[TASK INSTRUCTIONS]: Of the entries below, restate word for word only the section that runs from the line with "You are a GUI agent. The screenshot is 94×2576." to the line with "Access your equity (182, 23)", counting both ends.

[RECORDS FOR THIS EXERCISE]:
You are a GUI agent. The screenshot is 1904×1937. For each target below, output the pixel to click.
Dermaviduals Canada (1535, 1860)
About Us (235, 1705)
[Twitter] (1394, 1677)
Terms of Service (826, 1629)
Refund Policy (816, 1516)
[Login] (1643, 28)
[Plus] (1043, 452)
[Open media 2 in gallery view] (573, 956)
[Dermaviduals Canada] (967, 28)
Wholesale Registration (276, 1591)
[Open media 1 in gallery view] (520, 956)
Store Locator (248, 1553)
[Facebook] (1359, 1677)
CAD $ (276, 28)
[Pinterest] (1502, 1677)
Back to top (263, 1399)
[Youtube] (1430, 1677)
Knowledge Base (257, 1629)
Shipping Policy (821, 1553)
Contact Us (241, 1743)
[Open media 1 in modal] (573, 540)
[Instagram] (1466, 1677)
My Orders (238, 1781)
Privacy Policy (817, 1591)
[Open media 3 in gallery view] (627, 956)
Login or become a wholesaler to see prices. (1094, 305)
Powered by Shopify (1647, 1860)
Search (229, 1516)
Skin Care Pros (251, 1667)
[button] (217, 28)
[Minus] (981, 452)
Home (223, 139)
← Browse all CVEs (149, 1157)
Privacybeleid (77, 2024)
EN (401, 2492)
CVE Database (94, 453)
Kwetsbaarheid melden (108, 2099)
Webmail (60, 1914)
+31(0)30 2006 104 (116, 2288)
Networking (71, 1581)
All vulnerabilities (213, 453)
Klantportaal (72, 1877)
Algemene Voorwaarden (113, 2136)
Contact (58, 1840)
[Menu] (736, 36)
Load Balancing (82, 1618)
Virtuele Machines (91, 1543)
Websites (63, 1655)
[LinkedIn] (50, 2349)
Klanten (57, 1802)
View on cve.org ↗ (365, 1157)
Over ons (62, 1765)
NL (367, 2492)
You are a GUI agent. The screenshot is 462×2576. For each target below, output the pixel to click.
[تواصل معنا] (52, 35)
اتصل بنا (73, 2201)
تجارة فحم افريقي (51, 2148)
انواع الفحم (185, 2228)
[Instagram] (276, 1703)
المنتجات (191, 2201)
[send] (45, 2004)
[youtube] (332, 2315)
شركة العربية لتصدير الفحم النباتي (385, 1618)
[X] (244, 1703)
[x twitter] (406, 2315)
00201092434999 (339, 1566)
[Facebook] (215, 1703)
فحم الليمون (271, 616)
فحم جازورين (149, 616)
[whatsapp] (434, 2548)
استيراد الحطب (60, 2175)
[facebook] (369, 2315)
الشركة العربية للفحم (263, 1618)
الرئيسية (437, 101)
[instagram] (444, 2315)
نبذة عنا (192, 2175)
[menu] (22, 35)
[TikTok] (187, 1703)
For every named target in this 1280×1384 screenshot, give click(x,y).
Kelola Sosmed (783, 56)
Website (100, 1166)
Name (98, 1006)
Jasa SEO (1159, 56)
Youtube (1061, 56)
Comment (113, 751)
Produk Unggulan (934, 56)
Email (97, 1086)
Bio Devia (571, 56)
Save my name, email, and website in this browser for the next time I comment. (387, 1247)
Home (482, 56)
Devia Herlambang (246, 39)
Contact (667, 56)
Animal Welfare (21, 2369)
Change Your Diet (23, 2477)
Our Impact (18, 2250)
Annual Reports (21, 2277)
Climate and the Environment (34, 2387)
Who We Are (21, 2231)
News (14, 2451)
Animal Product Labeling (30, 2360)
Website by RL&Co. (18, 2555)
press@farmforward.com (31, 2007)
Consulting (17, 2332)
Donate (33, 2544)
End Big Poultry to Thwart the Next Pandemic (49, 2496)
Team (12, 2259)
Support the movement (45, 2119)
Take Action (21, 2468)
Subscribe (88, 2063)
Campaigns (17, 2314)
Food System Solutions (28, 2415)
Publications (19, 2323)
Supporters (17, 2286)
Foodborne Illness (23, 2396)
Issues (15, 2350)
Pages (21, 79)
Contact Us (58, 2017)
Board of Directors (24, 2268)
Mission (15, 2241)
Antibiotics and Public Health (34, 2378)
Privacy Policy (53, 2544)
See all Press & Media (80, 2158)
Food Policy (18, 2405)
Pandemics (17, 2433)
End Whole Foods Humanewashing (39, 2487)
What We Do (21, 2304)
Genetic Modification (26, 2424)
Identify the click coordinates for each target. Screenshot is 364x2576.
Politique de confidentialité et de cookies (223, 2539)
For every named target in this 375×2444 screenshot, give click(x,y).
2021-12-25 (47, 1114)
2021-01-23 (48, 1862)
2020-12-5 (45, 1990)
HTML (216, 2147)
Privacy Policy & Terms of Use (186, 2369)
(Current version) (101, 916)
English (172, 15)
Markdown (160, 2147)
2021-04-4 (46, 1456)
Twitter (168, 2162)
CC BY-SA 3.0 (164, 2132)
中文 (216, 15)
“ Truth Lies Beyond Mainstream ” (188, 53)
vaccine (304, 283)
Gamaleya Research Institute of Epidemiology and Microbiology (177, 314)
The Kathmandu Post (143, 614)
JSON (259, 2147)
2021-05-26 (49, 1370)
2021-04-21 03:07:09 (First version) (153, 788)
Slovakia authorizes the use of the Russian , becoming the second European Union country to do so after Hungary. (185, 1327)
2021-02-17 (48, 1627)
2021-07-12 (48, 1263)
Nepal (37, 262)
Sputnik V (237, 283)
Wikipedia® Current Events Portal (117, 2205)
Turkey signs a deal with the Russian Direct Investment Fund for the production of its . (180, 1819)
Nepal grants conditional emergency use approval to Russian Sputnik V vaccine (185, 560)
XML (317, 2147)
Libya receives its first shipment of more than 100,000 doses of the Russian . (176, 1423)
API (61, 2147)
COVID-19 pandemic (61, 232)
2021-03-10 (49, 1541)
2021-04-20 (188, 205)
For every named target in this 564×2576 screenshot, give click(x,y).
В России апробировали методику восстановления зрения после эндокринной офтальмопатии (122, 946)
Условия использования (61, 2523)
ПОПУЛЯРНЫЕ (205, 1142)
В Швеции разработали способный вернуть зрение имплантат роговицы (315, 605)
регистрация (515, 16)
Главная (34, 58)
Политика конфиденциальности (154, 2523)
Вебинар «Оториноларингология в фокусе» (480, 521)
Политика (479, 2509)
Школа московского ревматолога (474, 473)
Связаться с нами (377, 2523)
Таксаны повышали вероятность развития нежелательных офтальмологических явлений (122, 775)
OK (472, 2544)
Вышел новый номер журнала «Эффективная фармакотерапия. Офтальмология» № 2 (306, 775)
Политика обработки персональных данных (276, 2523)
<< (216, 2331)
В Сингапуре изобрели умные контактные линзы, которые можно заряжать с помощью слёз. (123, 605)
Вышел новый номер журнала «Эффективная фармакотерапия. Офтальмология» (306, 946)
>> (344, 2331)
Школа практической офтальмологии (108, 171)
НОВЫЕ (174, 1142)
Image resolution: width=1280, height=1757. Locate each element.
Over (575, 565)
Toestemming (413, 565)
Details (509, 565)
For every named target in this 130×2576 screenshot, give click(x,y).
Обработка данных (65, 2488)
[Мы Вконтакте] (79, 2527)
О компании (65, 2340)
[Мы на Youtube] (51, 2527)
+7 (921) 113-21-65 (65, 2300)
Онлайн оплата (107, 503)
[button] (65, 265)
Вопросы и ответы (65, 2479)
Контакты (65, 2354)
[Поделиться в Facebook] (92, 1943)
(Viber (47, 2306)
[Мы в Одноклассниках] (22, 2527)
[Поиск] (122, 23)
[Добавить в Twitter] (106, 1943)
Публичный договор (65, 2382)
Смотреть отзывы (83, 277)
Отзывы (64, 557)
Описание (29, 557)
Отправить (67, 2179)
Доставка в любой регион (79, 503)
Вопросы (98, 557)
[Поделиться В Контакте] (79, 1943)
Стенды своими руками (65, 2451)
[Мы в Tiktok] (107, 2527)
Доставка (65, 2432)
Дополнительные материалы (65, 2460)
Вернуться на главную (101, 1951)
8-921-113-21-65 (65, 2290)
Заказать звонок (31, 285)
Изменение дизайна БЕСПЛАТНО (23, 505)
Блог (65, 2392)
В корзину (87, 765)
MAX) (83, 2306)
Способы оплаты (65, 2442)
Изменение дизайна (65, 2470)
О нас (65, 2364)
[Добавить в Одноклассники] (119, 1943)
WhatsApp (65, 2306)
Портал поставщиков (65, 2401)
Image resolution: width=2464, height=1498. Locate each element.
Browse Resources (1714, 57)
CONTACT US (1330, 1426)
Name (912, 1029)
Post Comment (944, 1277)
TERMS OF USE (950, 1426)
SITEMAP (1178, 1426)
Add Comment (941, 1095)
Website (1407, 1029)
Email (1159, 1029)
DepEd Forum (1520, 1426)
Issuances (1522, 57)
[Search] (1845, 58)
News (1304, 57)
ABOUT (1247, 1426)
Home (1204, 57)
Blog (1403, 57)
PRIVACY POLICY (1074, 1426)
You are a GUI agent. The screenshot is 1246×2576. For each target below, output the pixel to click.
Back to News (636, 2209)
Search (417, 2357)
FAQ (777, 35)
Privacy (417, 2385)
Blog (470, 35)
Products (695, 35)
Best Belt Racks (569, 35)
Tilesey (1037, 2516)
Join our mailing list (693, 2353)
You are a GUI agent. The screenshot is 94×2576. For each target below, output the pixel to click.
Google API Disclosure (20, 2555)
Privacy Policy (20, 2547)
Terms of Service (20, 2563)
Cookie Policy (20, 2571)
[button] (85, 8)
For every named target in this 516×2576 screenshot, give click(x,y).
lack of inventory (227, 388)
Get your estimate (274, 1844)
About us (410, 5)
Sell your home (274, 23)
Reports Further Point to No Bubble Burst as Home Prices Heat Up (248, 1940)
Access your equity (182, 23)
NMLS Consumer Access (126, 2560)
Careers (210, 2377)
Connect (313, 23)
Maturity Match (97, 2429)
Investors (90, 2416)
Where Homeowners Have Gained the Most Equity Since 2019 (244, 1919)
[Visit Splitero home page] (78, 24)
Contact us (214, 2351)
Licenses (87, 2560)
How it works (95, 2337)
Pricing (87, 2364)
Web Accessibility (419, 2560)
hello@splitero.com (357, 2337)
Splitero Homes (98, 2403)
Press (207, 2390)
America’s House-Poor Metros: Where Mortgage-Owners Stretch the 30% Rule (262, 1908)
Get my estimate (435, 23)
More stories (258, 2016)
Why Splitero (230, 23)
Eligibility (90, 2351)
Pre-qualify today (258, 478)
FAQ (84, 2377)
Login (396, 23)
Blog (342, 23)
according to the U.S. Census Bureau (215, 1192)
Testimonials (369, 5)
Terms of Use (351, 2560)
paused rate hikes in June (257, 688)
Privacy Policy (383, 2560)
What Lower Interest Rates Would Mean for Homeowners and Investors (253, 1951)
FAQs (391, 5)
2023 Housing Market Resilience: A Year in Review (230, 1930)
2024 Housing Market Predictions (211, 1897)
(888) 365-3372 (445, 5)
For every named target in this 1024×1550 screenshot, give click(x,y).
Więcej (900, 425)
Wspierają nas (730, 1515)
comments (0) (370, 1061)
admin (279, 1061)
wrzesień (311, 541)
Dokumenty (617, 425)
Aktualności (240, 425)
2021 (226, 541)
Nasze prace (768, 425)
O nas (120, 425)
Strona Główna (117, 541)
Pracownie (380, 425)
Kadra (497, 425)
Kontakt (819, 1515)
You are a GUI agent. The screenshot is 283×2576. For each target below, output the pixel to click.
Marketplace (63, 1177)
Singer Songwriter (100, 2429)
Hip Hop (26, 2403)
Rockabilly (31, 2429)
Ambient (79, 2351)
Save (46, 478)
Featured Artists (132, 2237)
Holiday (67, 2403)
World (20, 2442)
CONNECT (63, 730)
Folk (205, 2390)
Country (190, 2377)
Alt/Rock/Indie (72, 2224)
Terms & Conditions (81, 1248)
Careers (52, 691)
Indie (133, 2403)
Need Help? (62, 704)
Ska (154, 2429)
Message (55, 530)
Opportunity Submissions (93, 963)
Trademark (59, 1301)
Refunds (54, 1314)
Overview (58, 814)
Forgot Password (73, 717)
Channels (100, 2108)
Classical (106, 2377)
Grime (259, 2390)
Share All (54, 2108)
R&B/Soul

[ANSWER BELOW]:
You are a GUI agent. The screenshot is 94×2576. For each target below, output the pixel to click.
Google API Disclosure (20, 2555)
Privacy Policy (20, 2547)
Terms of Service (20, 2563)
Cookie Policy (20, 2571)
[button] (85, 8)
For every named target in this 516×2576 screenshot, give click(x,y).
lack of inventory (227, 388)
Get your estimate (274, 1844)
About us (410, 5)
Sell your home (274, 23)
Reports Further Point to No Bubble Burst as Home Prices Heat Up (248, 1940)
Access your equity (182, 23)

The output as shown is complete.